Send a message to ShawnK. He is reliable, fast and does quality work. I've used him before.


----------



## Stereowhore (Aug 29, 2015)

Thanks for the info, i'll drop him a line


----------



## gsxrtin (Nov 28, 2007)

Is ShawnK still active on this forum? I put his name into search but didn't find his profile.


----------



## gsxrtin (Nov 28, 2007)

Nevermind. Stupid autocorrect on phone.


----------



## Marky (Nov 15, 2011)

I would also like to get a reference for a good repair guy for McIntosh amps. I have several that need repair and probably should upgrade all the caps too.


----------



## captainobvious (Mar 11, 2006)

You can also reach out to Jeff Priddy. His username is jeffp on this forum. Send him a PM.

Jeff just did a repair on my McIntosh MX5000 and disassembled/cleaned the volume knob and replaced some bad/aging caps. 

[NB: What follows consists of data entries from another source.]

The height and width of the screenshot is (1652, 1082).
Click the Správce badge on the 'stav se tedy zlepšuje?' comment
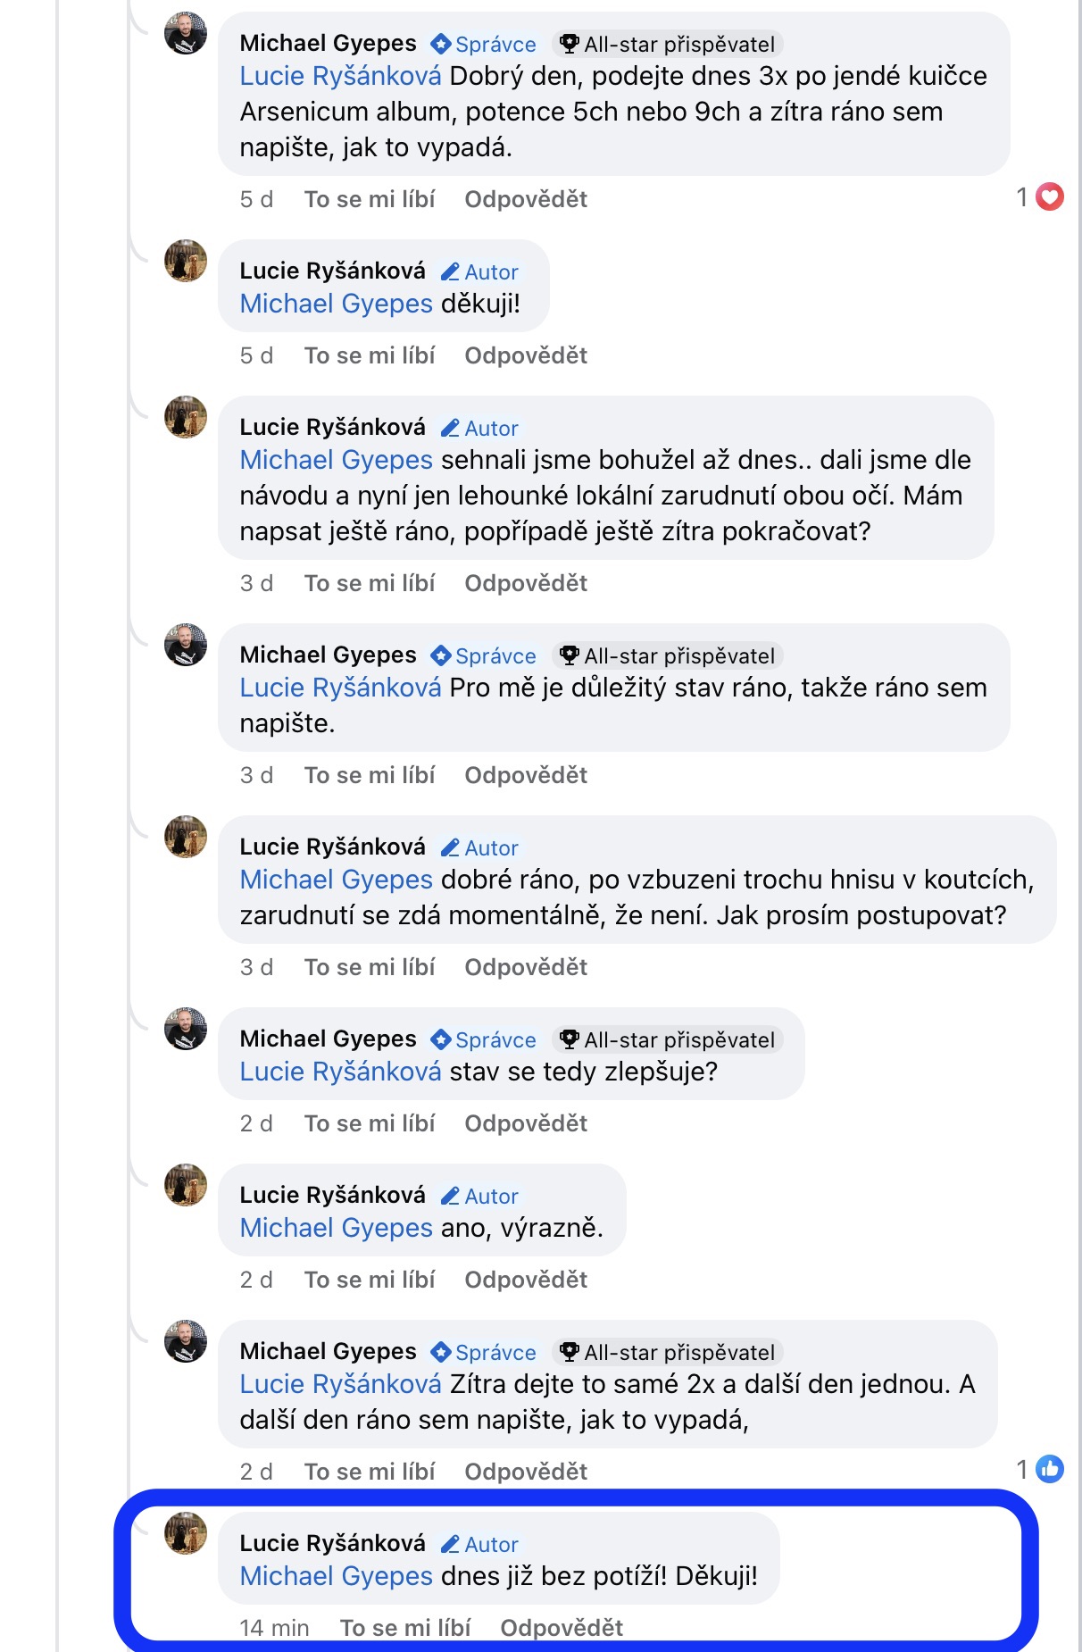tap(483, 1039)
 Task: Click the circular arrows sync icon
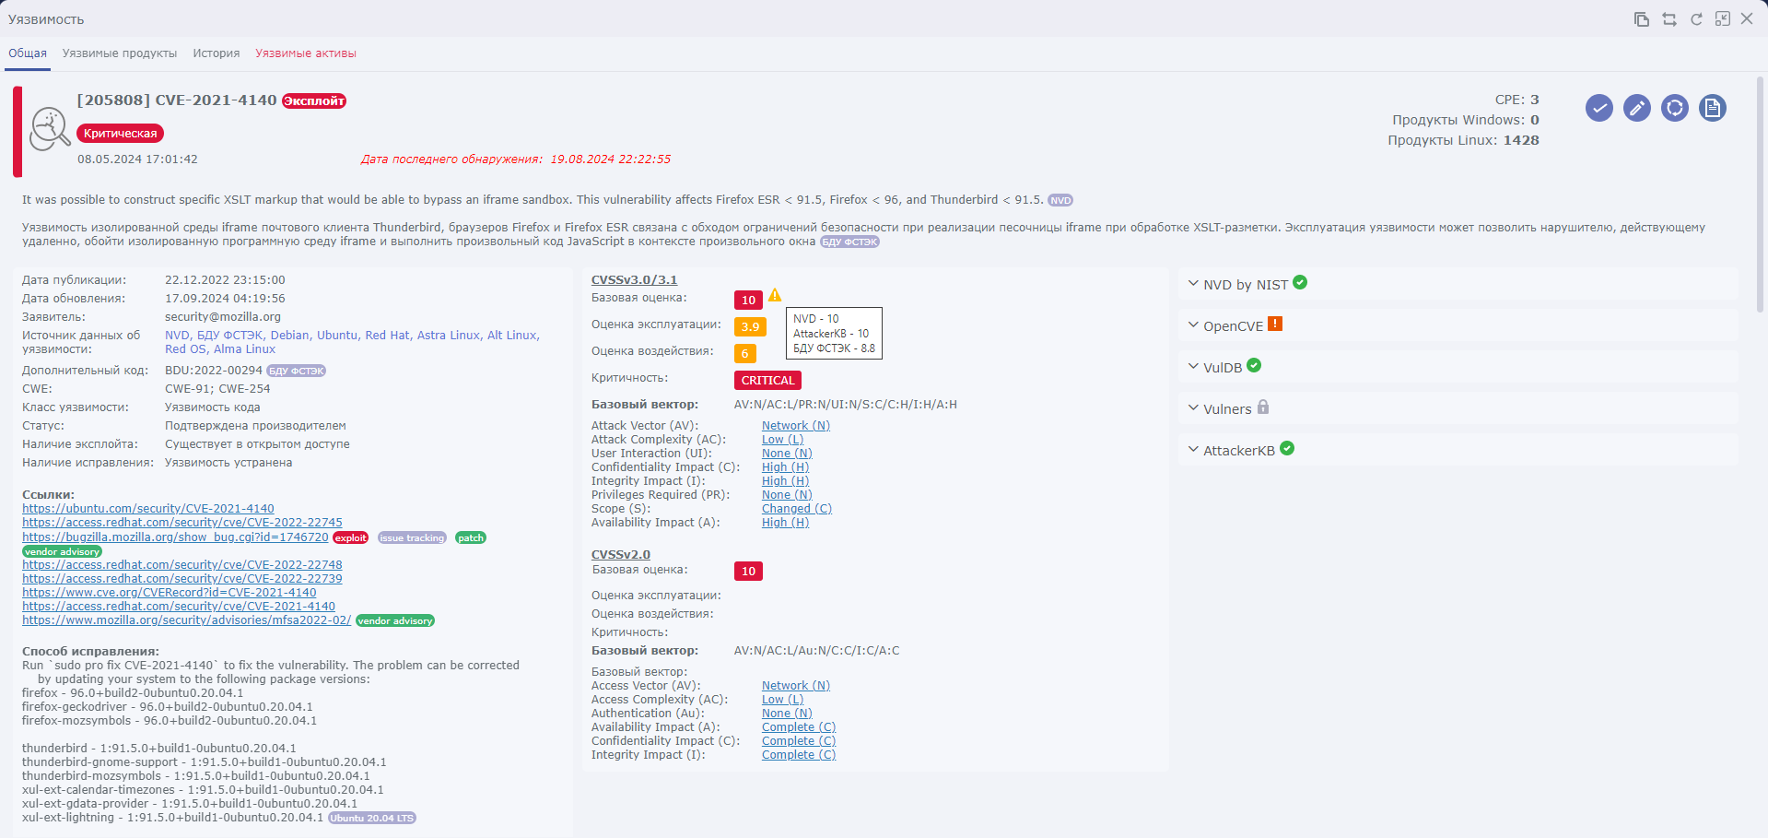coord(1674,108)
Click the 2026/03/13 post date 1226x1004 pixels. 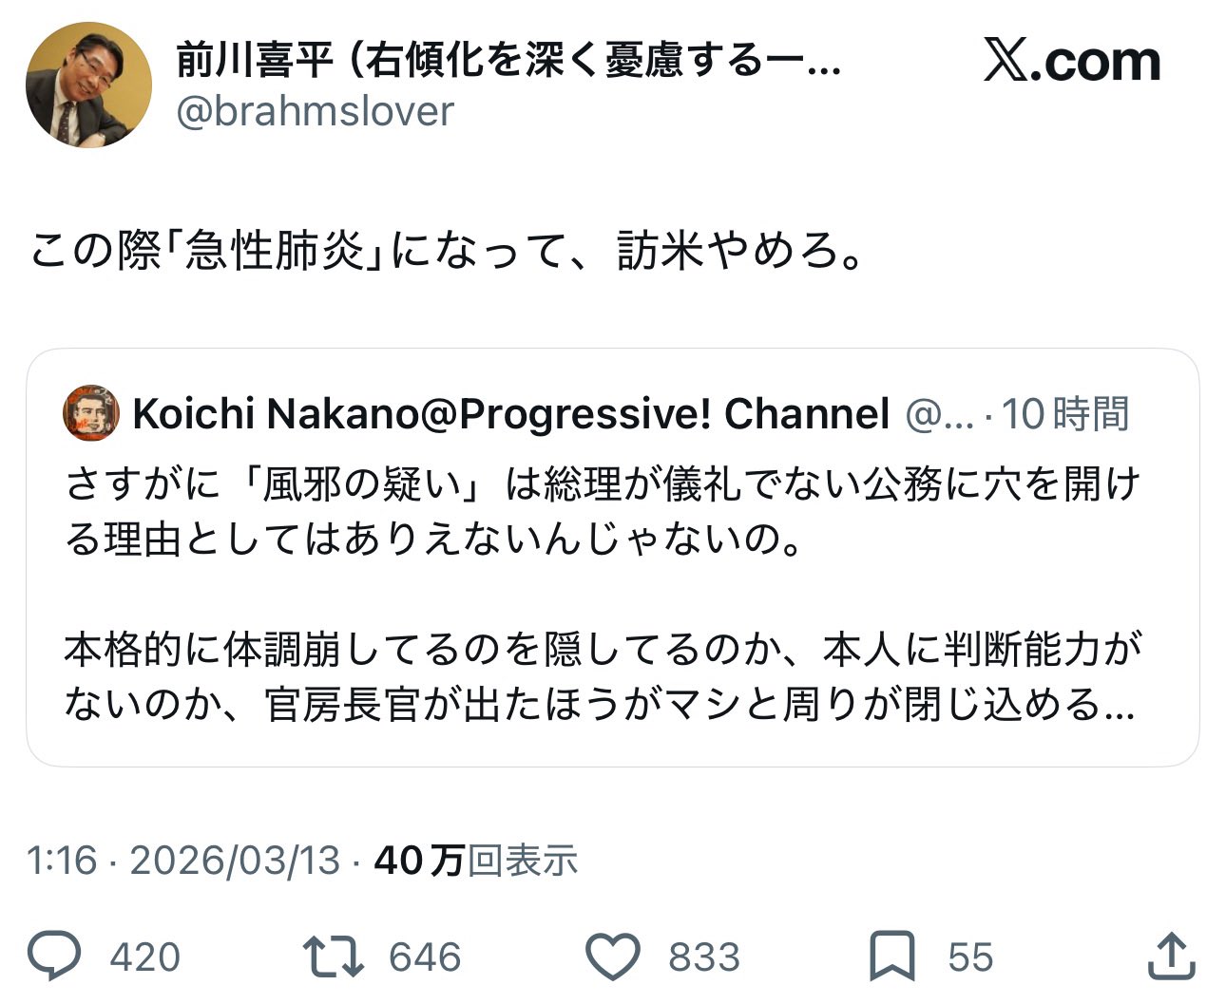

I would highly recommend his service too.


----------



## Marky (Nov 15, 2011)

captainobvious said:


> You can also reach out to Jeff Priddy. His username is jeffp on this forum. Send him a PM.
> 
> Jeff just did a repair on my McIntosh MX5000 and disassembled/cleaned the volume knob and replaced some bad/aging caps.
> 
> I would highly recommend his service too.


Thanks Captainobvious, 
I will drop him a P/M and see if he is up to it and if he has worked on these these amps in the past or not. I have talked with a guy named TrickyRicky about doing some repair work along with cap upgrades. Not sure if you have any experience with him on amplifier work.
Just would like to get the ones in Power Guard mode fixed and then upgraded so they sound like they should so I can get the system I'm working on up and going.

Thanks again any further input would be appreciated. 
Mark.....


----------



## Victor_inox (Apr 27, 2012)

Stereowhore said:


> Thanks for the advice but the purpose of a forum like this this to meet knowledgeable talented people so we don't have to pay retail to manufacturers


Ohhh that`s the purpose.... I see.


I thought the purpose is to learn **** yourself. 
replacing caps in mac is a piece of cake. Do it yourself.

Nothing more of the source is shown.